Yes, the arbitrarily chosen nine-tenths rule has always applied. I love Prokofiev's description of 'one-day butterflies' and how sure he was that in most cases his works were there for keeps. But I also remember Peter Jonas as ENO talking about the company's policy at that time of premiering one new opera a season. He said something like 'we haven't found a masterpiece yet, but it's essential that we still keep trying'.

I've also heard so many new pieces around the world that seem to travel no further than their native lands and festivals. There seems to be a mafia of international judges on the few composers we ought to hear (and in many of those cases I can't understand why).

Yes, good curators are essential.

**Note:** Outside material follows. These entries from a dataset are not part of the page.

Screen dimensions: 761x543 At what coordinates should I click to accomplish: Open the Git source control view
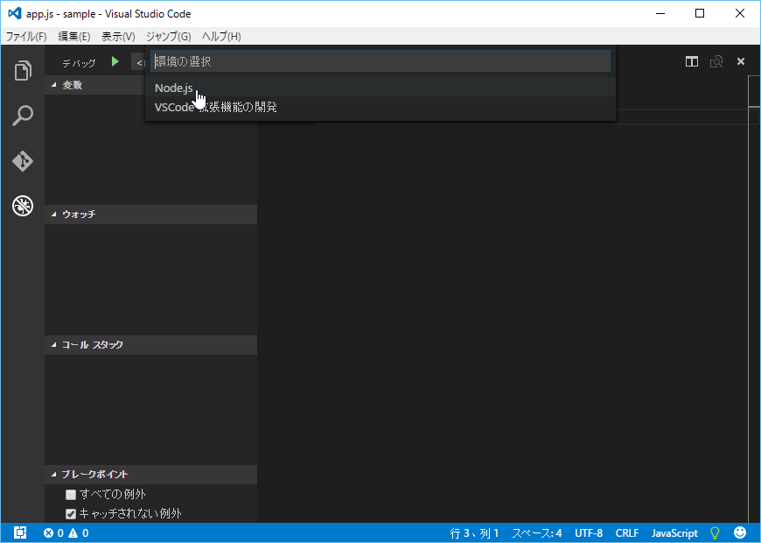[x=23, y=161]
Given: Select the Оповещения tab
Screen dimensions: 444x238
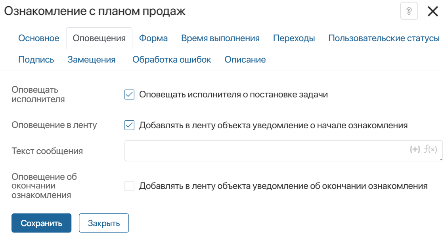Looking at the screenshot, I should (x=99, y=38).
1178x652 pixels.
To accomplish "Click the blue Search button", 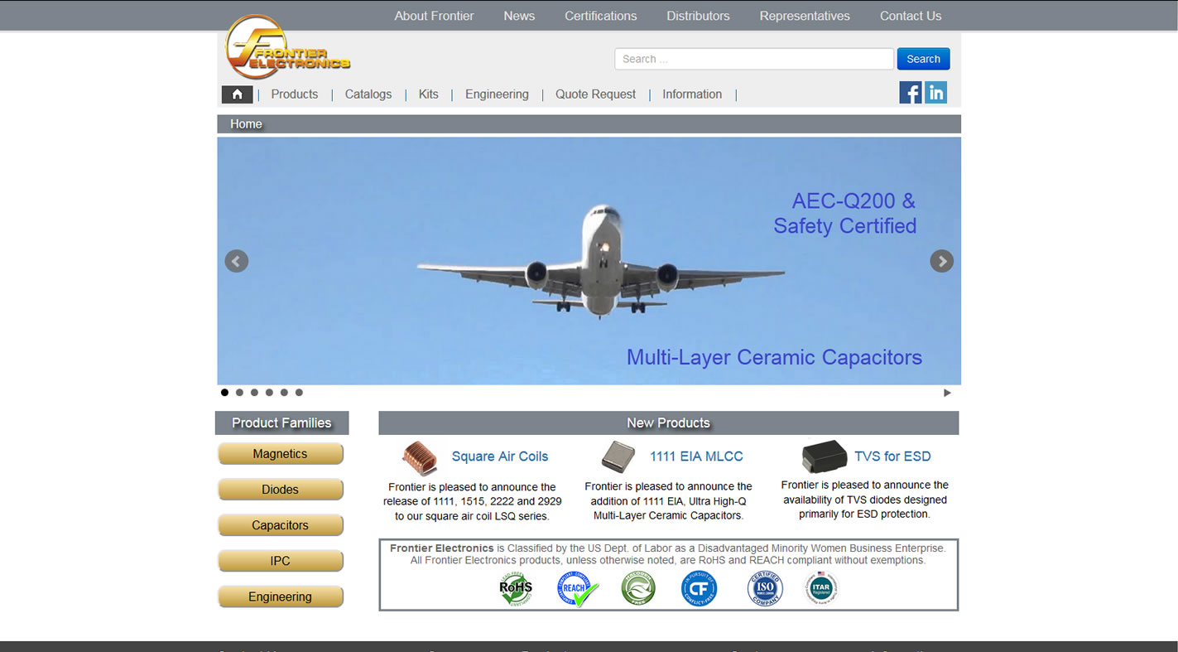I will (923, 59).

But too many subscribe lazily to fashion and the chosen few. That's good to hear about Rylan Leonard. Reminds me a bit of Alban Gerhardt, who sometimes goes on after his concerto to play with the orchestral cellos in the second half. And soloists are so much more endearing somehow if you see them in the audience loving the rest of the programme.

And the youth theme reminds me that I'm much more conscious of visually inexpressive older groups of players - predominant in the early music movement, because they were there at the start and all seem to be hanging on to their orchestral posts - if the distribution of age and youth isn't even in the orchestra (and of course it rarely is in the audience). We don't want faked emotion, but we do want to see the joy of playing - not enough attention is paid to that, still.